Whatever else Alexandria was saying, I lost it in the sound of my attacks breaking on the Simurgh. Some of them anyway. Several were deflected away, scattering several other groups of capes that were aiming to join the assault. Before I could press onward, Eidolon dove in, driving the Simurgh down to the ground with an attack that released a visible shockwave, shattering buildings around the point of their impact.
I clenched my hands into fists, grateful that I had a moment or two of reprieve before I had to go after her again, so occupied with Eidolon was she. Alexandria dropped down beside me and I could sense frustration from her, alongside resignation for reasons I couldn't decipher. I held up a hand before she could speak. "I already know what you're going to say and you're wasting your time. And before you consider it, you can't stop me."
"You plan to keep attacking her?" Alexandria asked, forestalled from another appeal to make me withdraw by my statements.

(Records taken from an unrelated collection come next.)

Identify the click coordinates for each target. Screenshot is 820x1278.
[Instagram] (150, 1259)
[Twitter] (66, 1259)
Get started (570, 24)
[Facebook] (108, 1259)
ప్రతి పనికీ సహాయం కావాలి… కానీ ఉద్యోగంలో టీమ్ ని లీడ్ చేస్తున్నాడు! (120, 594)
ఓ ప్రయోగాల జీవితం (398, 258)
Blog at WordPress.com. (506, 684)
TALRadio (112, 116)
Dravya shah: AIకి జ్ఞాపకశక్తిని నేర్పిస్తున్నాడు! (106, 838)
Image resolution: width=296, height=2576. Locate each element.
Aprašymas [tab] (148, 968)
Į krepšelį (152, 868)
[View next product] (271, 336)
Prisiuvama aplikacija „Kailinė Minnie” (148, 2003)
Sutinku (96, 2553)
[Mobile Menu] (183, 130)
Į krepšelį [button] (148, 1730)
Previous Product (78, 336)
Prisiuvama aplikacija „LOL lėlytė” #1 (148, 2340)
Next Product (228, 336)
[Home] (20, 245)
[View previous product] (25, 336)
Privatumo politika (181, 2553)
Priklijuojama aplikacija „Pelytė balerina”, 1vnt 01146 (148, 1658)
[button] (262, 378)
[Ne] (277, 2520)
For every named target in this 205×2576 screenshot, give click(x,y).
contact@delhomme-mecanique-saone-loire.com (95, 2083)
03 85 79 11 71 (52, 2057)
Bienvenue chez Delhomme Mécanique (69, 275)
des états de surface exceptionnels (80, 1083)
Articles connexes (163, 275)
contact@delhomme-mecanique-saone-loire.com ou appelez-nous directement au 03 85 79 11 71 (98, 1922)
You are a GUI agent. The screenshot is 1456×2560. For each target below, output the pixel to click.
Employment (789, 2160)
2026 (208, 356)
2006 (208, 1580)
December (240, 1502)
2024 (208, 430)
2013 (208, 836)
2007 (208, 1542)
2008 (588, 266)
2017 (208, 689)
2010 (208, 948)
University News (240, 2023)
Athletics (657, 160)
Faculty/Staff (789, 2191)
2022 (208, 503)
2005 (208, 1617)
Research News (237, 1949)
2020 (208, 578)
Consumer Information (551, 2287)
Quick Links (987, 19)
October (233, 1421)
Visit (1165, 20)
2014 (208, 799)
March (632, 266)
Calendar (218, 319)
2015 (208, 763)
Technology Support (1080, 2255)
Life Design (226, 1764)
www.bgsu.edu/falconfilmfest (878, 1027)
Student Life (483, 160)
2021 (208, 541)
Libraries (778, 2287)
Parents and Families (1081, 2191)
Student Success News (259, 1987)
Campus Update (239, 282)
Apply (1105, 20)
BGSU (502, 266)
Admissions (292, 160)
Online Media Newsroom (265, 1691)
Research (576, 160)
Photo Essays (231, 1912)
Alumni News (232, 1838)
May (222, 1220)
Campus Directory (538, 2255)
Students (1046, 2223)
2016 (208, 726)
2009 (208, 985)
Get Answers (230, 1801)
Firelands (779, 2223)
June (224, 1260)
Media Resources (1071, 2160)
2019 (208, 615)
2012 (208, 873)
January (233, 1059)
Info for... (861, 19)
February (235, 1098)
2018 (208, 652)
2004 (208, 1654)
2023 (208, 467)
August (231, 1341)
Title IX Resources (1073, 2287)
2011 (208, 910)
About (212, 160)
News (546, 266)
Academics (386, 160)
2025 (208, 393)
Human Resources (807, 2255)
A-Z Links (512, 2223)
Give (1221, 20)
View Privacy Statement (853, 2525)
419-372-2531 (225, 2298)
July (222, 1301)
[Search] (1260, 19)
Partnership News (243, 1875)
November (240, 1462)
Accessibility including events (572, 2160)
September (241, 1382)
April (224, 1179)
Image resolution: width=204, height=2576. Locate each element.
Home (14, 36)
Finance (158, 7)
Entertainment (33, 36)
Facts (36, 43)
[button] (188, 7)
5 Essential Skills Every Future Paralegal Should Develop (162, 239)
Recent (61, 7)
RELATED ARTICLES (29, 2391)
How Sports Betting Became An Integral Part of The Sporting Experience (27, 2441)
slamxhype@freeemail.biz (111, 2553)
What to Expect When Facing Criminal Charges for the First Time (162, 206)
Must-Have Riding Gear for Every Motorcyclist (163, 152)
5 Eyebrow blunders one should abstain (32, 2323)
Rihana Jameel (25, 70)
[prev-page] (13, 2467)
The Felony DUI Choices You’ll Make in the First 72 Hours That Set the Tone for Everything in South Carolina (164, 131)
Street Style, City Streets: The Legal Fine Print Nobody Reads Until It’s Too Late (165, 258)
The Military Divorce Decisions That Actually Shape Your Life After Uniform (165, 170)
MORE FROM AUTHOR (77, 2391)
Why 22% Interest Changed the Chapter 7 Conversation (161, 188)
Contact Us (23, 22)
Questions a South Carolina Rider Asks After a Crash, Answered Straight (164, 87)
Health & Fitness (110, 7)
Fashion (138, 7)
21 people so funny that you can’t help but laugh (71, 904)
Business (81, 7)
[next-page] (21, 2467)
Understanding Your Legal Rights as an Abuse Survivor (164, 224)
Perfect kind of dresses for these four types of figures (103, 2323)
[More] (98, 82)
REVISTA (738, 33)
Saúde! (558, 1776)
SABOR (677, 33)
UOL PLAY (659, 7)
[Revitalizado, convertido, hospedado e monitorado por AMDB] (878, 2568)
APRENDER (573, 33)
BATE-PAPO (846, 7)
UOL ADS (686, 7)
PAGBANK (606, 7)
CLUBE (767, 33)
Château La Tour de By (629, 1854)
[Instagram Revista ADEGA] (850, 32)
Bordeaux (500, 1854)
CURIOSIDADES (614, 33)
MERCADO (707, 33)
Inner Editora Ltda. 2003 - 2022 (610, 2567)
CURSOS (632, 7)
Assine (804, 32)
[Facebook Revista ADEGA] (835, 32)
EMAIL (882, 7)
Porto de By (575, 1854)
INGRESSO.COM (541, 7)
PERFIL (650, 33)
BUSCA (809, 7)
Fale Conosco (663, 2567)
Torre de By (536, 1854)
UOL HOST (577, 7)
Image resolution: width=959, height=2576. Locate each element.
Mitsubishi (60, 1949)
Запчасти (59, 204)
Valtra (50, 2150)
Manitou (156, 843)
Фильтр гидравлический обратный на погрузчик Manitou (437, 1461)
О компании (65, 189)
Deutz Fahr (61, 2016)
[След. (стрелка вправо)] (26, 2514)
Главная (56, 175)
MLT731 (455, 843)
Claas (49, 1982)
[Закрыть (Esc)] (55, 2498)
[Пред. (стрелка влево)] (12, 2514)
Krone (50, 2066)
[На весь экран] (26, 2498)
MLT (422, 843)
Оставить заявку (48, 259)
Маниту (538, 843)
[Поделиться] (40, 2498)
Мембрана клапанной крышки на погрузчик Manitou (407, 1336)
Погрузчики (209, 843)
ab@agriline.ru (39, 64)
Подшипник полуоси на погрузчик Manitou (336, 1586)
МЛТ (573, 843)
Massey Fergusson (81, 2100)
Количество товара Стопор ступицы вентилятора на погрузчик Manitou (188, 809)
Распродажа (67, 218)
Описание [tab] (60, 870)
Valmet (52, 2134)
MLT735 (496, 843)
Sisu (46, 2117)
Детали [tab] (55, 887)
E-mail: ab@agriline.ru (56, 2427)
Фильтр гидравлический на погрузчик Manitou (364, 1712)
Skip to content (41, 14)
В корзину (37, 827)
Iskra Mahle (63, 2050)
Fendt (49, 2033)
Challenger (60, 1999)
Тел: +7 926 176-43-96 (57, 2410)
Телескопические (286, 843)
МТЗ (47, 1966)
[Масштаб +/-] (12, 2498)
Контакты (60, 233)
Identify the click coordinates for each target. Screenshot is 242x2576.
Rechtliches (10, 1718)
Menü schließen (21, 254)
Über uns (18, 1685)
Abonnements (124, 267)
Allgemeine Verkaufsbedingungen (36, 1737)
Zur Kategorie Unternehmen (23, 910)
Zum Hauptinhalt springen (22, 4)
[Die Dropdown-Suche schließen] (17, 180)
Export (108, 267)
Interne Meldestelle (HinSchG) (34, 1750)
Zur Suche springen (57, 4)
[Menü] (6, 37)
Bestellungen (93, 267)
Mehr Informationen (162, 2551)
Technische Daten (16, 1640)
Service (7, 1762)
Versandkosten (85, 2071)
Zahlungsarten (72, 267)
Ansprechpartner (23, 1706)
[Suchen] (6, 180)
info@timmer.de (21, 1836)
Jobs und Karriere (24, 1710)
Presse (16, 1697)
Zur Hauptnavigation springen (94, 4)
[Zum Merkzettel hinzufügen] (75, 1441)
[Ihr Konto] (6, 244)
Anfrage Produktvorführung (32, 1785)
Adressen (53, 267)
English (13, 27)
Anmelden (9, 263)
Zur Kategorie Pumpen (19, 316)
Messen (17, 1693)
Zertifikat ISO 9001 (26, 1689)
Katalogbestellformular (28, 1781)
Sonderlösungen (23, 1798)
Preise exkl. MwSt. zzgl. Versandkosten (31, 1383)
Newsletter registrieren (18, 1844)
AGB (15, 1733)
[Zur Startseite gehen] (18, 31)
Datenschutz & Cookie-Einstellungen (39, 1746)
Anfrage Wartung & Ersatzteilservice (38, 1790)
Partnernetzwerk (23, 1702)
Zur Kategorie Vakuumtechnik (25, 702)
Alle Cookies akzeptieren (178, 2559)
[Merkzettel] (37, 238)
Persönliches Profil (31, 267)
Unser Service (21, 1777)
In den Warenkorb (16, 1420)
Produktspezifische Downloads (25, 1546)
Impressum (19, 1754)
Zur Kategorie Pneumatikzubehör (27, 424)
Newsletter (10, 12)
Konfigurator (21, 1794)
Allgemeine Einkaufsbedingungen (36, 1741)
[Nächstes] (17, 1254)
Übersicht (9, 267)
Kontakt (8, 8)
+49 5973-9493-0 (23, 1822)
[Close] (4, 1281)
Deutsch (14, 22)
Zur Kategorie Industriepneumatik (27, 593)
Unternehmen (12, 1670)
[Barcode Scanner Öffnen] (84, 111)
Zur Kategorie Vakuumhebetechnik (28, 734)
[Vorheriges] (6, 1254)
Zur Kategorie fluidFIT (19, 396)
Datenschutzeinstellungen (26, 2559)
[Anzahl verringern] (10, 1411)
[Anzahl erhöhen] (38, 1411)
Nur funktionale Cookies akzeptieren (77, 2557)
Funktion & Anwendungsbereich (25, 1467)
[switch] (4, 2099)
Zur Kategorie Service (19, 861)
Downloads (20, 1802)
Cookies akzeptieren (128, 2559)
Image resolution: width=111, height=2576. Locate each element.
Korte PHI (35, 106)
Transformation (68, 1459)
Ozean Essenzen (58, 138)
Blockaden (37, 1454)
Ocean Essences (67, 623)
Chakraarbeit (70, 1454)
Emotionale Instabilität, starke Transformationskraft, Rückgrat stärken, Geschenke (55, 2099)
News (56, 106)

"I can't stop," I said, winding my way through the shifting possibilities quickly. It was getting easier to do so, but I was still only finding options for a holding action, keeping her away from those I wanted to protect. Mostly. There were a few where I could drive her off, if I was willing to, but I couldn't bring myself to investigate them very thoroughly after taking a cursory glance ahead.
"I understand you're frustrated with what you see, but-" And we're back to her trying to convince me to leave. I opened my mouth to reply when the Simurgh exploded into motion, escaping from Eidolon's bombardment. Her course would take her to a well-to-do neighborhood, where a house at the end of the street sat. Catherine and Minako.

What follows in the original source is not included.